"Peer" scouting is based on the same premise as economic markets: the wisdom of crowds. Stock market prices represent the summary judgment of millions of opinions of a particular stock. Using this analogy with respect to scouting, imagine if stock prices were the summary judgment of only 2 or 3 investors. Large inefficiencies would exist. Qualitative scouting suffers from too few observations.

While the wisdom of crowds is the basis of "Peer" scouting, the greatest value comes from the wisdom of experts. While most professional scouts have expert scouting “tools,” their limited exposure to players limits their effectiveness. So who are the true experts in evaluating players? Other players.

Anyone who has ever played on a baseball team understands that the players know better than outsiders who has what tools, who is a gamer, and who projects the highest ceiling. If you asked 25 players to independently and objectively rank all of the players on a team, there would be a very high rankiorder correlation. Furthermore, players are experts at evaluating the competition: they face them day in, day out. They know the precise movement of a pitcher's two-seam fastball as it breaks in on his hand and can rank that relative to a flat pitch served up on a tee. Flat out, ballplayers know ballplayers best.

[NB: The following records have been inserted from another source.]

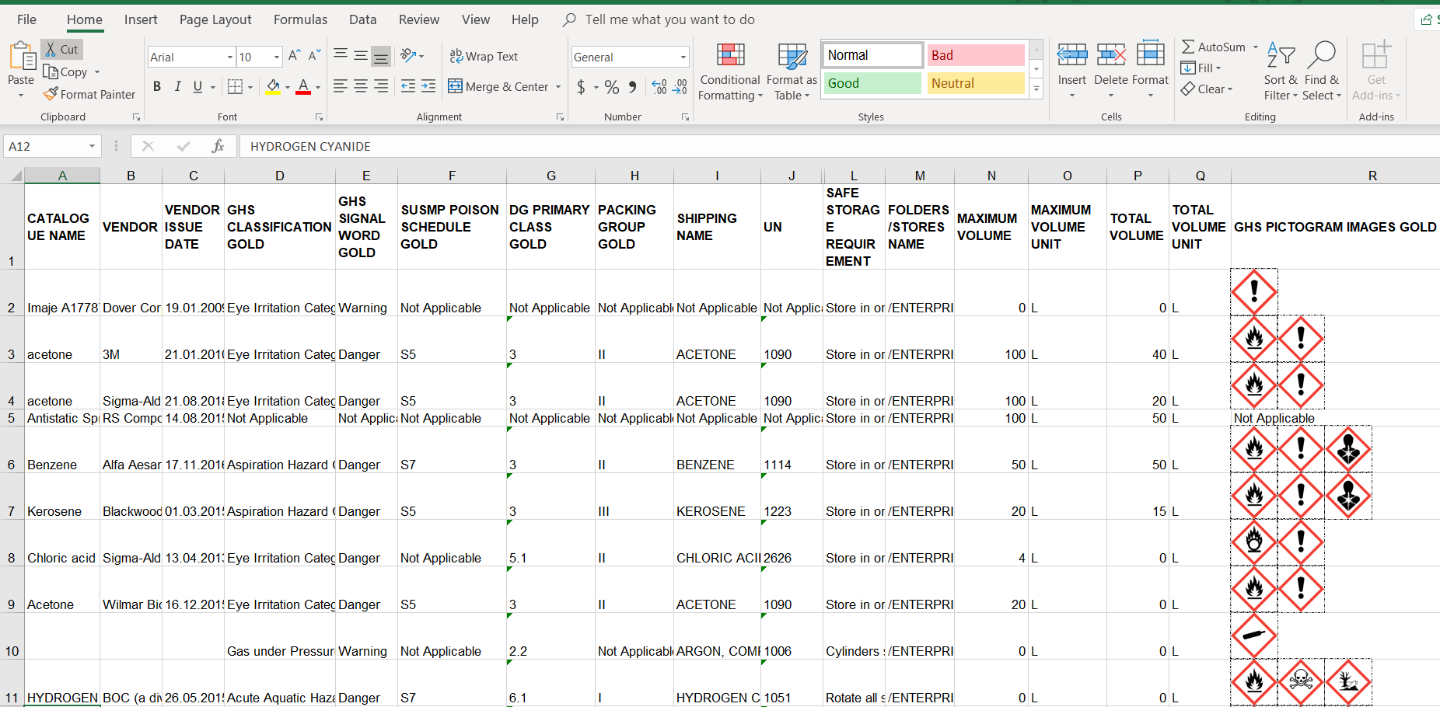Open Find & Select tools
Screen dimensions: 1440x707
pos(1322,71)
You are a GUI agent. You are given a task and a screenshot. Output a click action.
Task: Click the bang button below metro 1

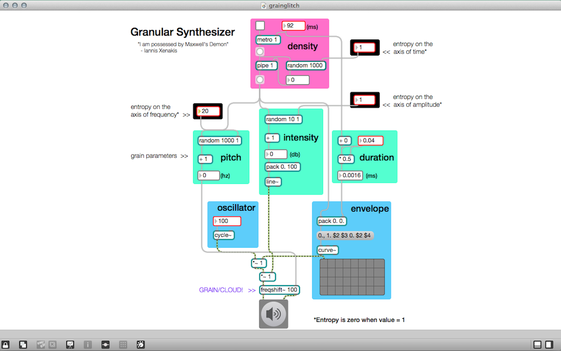[260, 52]
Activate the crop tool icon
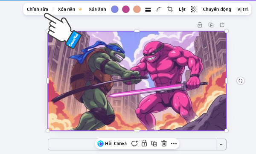Viewport: 256px width, 154px height. point(170,9)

Fair and objective scouting? Since PeerScout is open to any player, any individual "peer" scout could over or under rate a player, either on purpose or just by misjudging the player. In fact, in pre-launch testing we have found biases to be limited. First, players at this level don’t get there by being dishonest; make-up matters. Second, professional teams want to see not only how players scout you, but also how you scout other players. Third, the law of large numbers eliminates the small number of biased projections. Finally, statistical software can eliminate outliers to improve the quality of the scouting report. When scouting reports are compared to a player’s statistical history, outliers are easily identified and eliminated.